Seminarios institucionales

Seminario 29/03 - “Genómica comparativa de S. marcescens”


Título  “Genómica comparativa de S. marcescens

Disertante:  Lic. Anahí S. Gambino

Tesista Doctoral

Directora: Dra. Daniela Centrón

Laboratorio de Investigaciones en Mecanismos de Resistencia a Antibióticos

Resumen:

La aparición y el incremento de cepas multidroga resistentes (MDR) son un peligro creciente para la salud pública. En el presente trabajo secuenciamos por MiSeq y analizamos el genoma completo de una colección de 150 cepas de S. marcescens. Estas fueron aisladas de pacientes infectados y tratados en 14 hospitales argentinos entre los años 1997 y 2018. Los mismos fueron ensamblados con SPAdes 3.9.0. y anotados con Prodigal que se completó con un análisis específico utilizando BLASTn. Los plásmidos se identificaron con PlasmidFinder mientras que los genes de resistencia a antibióticos (GRA) se identificaron con Resfinder, CARD y Blastn. En este trabajo las 150 cepas se compararon entre sí y con las cepas S. marcescens SCH909, SM39 y Db11, y se construyó un árbol filogenético.
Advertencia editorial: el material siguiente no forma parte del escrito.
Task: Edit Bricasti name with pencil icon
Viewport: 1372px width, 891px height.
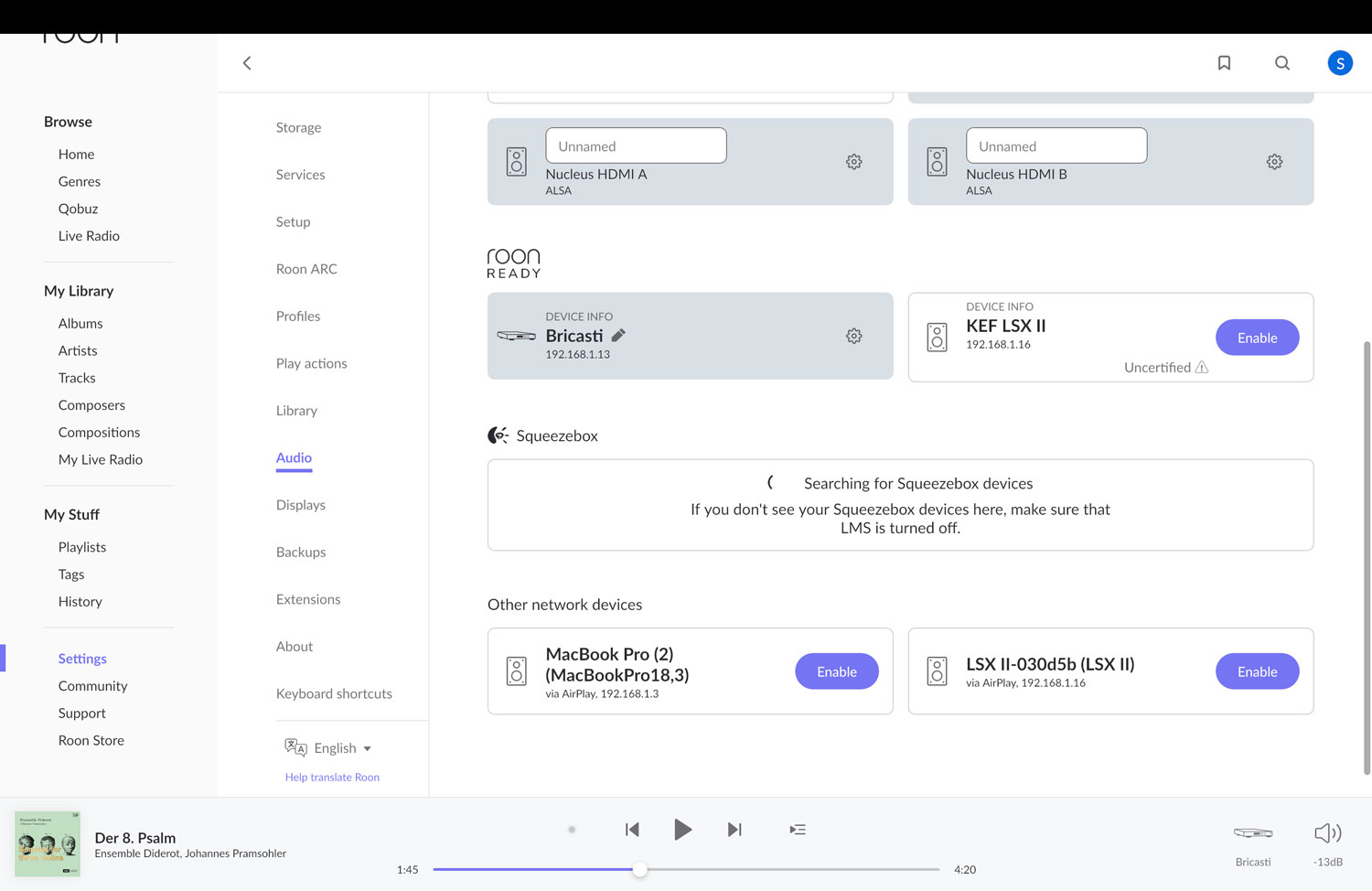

Al estudiar el plasmidoma, hallamos plásmidos del tipo M (44/91) y en 29 casos asociados a determinantes de resistencia a carbapenemes incluyendo blaKPC-2. Los entornos de este gen, evidenciaron  estructuras derivadas del Tn4401. Analizando la resistencia adquirida por estas cepas, se estudiaron y anotaron un total de 40 integrones de clase 1, muchos de ellos localizados en el cromosoma, y otros asociados a plásmidos. Además, la mayoría de los integrones encontrados fueron identificados como integrones complejos de clase 1. Estos llevaban consigo distintas RV-1 y el gen blaCTX-M-2 en la RV-2 río abajo de la secuencia de inserción ISCR1 característica. No solo se encontró el alelo blaCTX-M-2 en las cepas de S. marcescens analizadas, sino que también se encontraron los alelos blaCTX-M-8, blaCTX-M-15, y blaCTX-M-59 asociados en su mayoría a IS26. También se encontraron β-lactamasas de espectro reducido que incluyen blaNDM-1, blaTEM-1, blaSCO-1, blaOXA-1, blaOXA-2, blaOXA-9 y blaLAP-2.
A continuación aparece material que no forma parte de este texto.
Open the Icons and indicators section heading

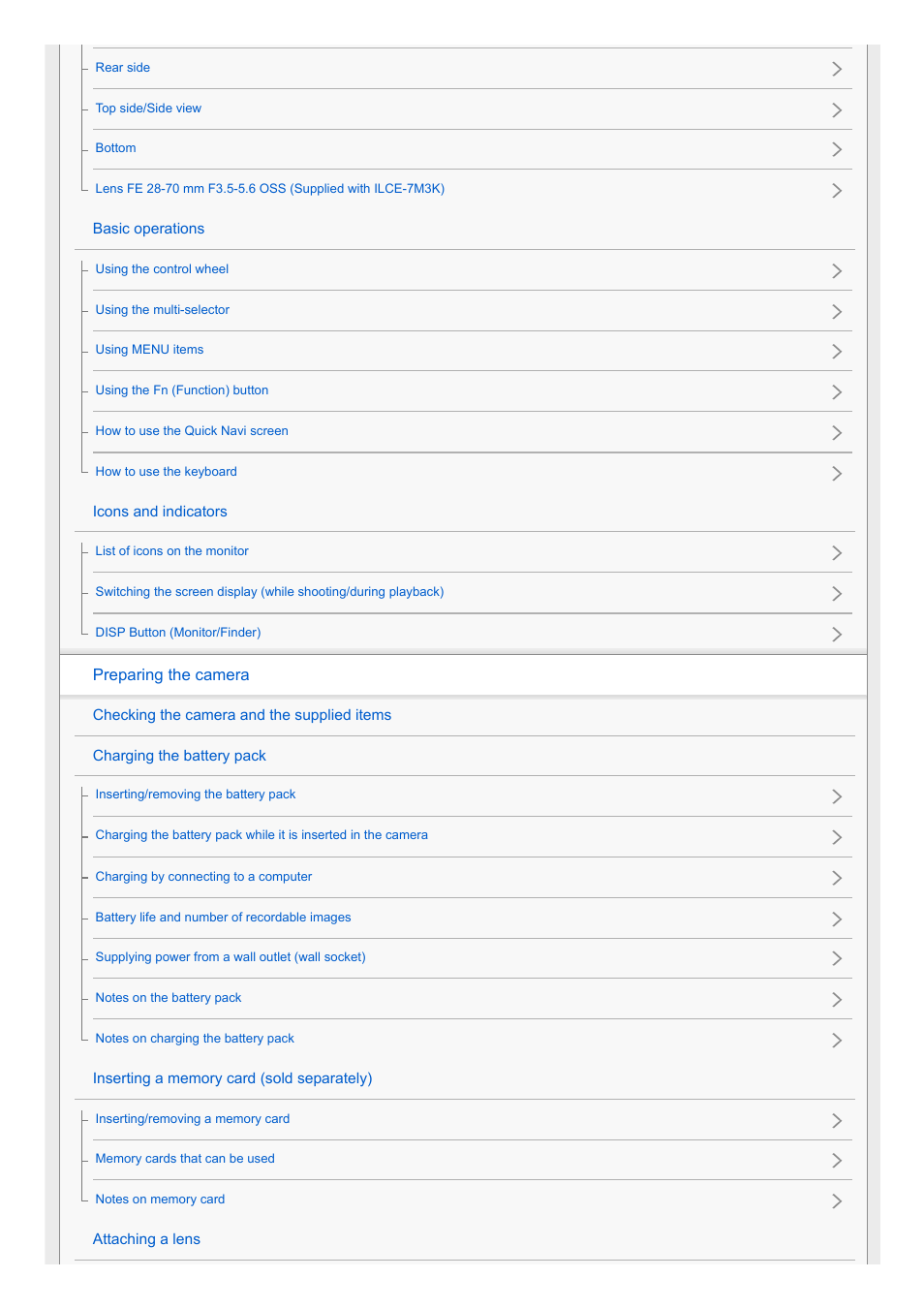(160, 512)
Por otra parte, se realizaron análisis in vivo para caracterizar los plásmidos portadores de blaCTX-M-2, blaKPC-2 y blaNDM-1. Se realizaron ensayos de conjugación plasmídica usando como cepas receptoras E. coli J53 y S. marcescens SCH909, y se estudió también el mantenimiento de cada plásmido sin presión antibiótica de las cepas transconjugantes.

Los resultados generales muestran una gran diversidad de resistencias a antibióticos, con algunas agrupaciones de cepas similares dentro de los hospitales. Existen algunas especificidades regionales y varias permutaciones y combinaciones novedosas de GRA en elementos genéticos móviles con amplios rangos de huéspedes. Desde el punto de vista molecular, la plasticidad genómica de S. marcescens debe considerarse un importante reservorio de GRA.